REQUIRED ACTION: Write out the full essay below about choosing a sperm donor, word for word.

READING PASSAGE:
++++++++++
I love online shopping, but ever could I have imagined that I’d one day be purchasing a vial of some random dude’s swimmers. After three failed rounds of IVF with my husband’s sperm, it was time to go on the most important shopping spree of my life.
Getting started was a little awkward.
My husband and I decided that I would narrow down the donors to a “Top 5” list, then we would choose our donor together. I sat down at my computer and started searching through one of the top sperm banks in the US. Each profile comes with a childhood photo, which as you can imagine basically tells me nothing. I was born with dirty blonde hair which grew into a chocolate brown. I was a really chubby baby (like infant sumo wrestler style) but thinned out by the time I was in kindergarten. What purpose is this childhood photo serving, other than feeling awkward about the imagery of getting inseminated with sperm from a 3-year-old?
Narrowing down features is as easy as choosing your shoe size on the DSW website.
Seriously, though. In the search criteria box, I chose height, eye color, hair color, and ethnicity. After everything we had been through, I would have been OK with literally any baby, but here I was acting like some sort of designer of humans. I wanted our child to have my husband’s coloring and temperament. I wanted this because I wanted my husband’s DNA, but since I couldn’t have that, I wanted second best. Once I hit “search,” my results were narrowed down to about 30 eligible baby bachelors.
I became obsessed with every little detail of my donor’s profile.
When you’re in a position to choose half of your child’s DNA, you get pretty nitpicky. I must have spent about four hours a day screening through every single word in their medical histories, educational backgrounds, and extracurricular activities. Then I thought, if it was my donor profile people were sorting through, there’s no way I’d be a hot commodity. My GPA slipped in high school and Alzheimer’s runs rampant in my family medical history. I’d be lucky if I got past the first round of the screening process, but here I was, looking for a sexy Einstein with the athletic abilities of Lebron James.
I wanted an open ID donor.
++++++++++
SUPPLIED DATA:
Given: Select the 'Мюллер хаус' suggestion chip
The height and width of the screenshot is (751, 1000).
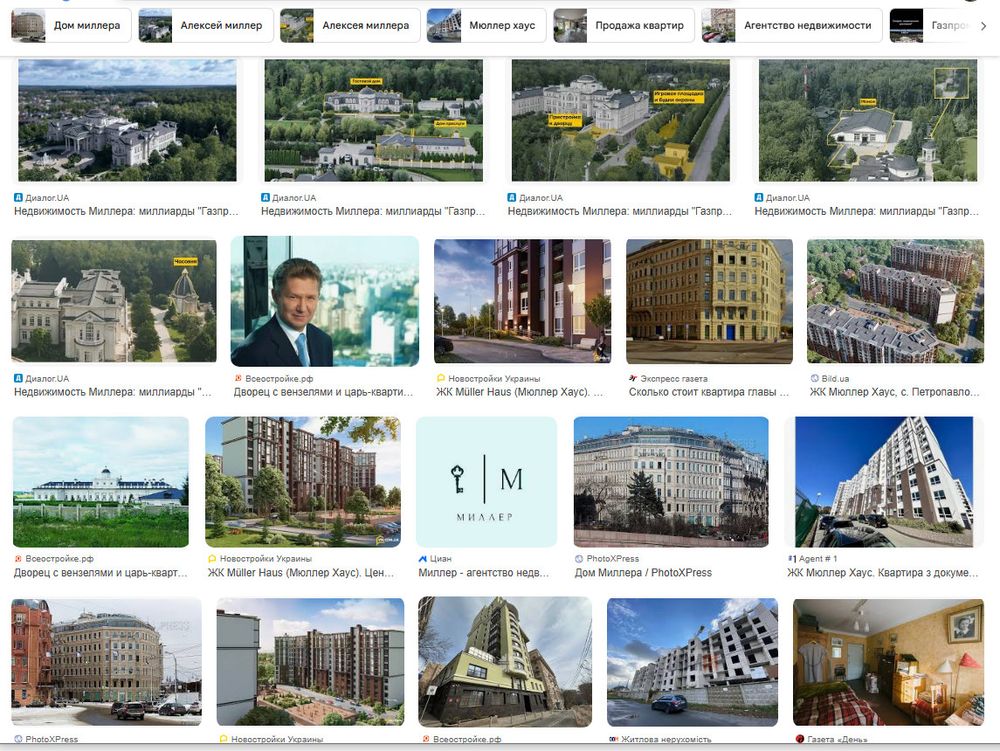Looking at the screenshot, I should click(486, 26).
++++++++++
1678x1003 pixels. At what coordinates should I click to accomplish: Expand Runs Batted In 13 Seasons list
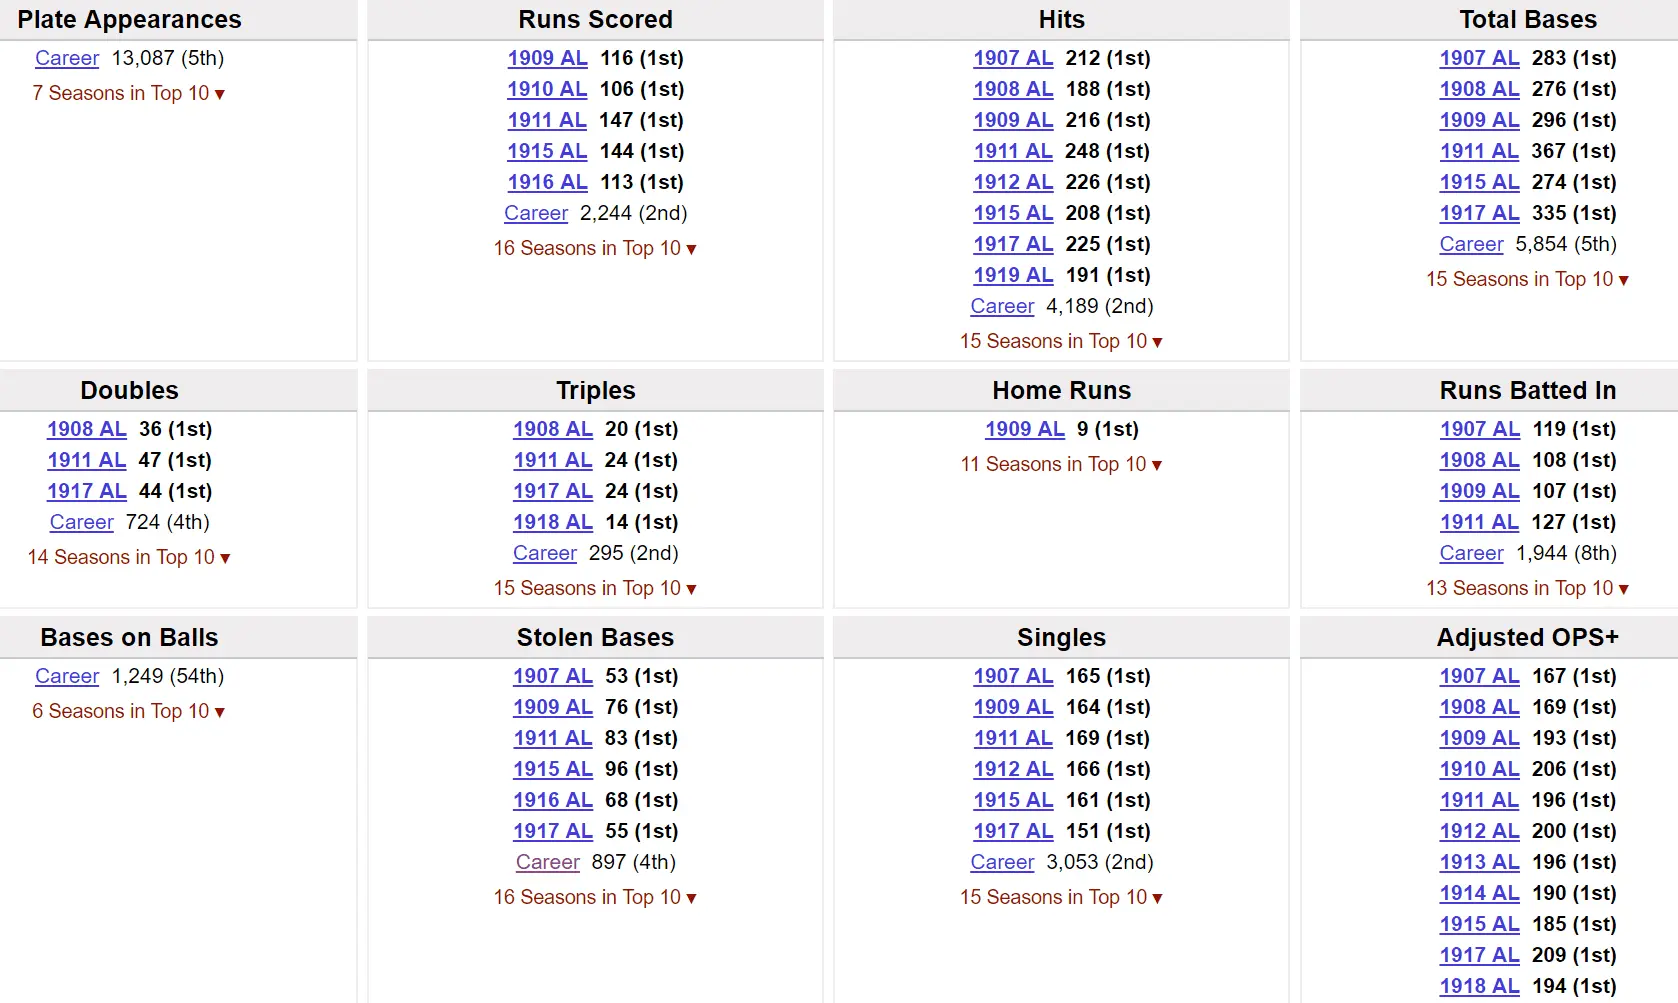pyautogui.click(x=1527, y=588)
++++++++++
RESPONSE TO THIS TASK:
I love online shopping, but ever could I have imagined that I’d one day be purchasing a vial of some random dude’s swimmers. After three failed rounds of IVF with my husband’s sperm, it was time to go on the most important shopping spree of my life.
Getting started was a little awkward.
My husband and I decided that I would narrow down the donors to a “Top 5” list, then we would choose our donor together. I sat down at my computer and started searching through one of the top sperm banks in the US. Each profile comes with a childhood photo, which as you can imagine basically tells me nothing. I was born with dirty blonde hair which grew into a chocolate brown. I was a really chubby baby (like infant sumo wrestler style) but thinned out by the time I was in kindergarten. What purpose is this childhood photo serving, other than feeling awkward about the imagery of getting inseminated with sperm from a 3-year-old?
Narrowing down features is as easy as choosing your shoe size on the DSW website.
Seriously, though. In the search criteria box, I chose height, eye color, hair color, and ethnicity. After everything we had been through, I would have been OK with literally any baby, but here I was acting like some sort of designer of humans. I wanted our child to have my husband’s coloring and temperament. I wanted this because I wanted my husband’s DNA, but since I couldn’t have that, I wanted second best. Once I hit “search,” my results were narrowed down to about 30 eligible baby bachelors.
I became obsessed with every little detail of my donor’s profile.
When you’re in a position to choose half of your child’s DNA, you get pretty nitpicky. I must have spent about four hours a day screening through every single word in their medical histories, educational backgrounds, and extracurricular activities. Then I thought, if it was my donor profile people were sorting through, there’s no way I’d be a hot commodity. My GPA slipped in high school and Alzheimer’s runs rampant in my family medical history. I’d be lucky if I got past the first round of the screening process, but here I was, looking for a sexy Einstein with the athletic abilities of Lebron James.
I wanted an open ID donor.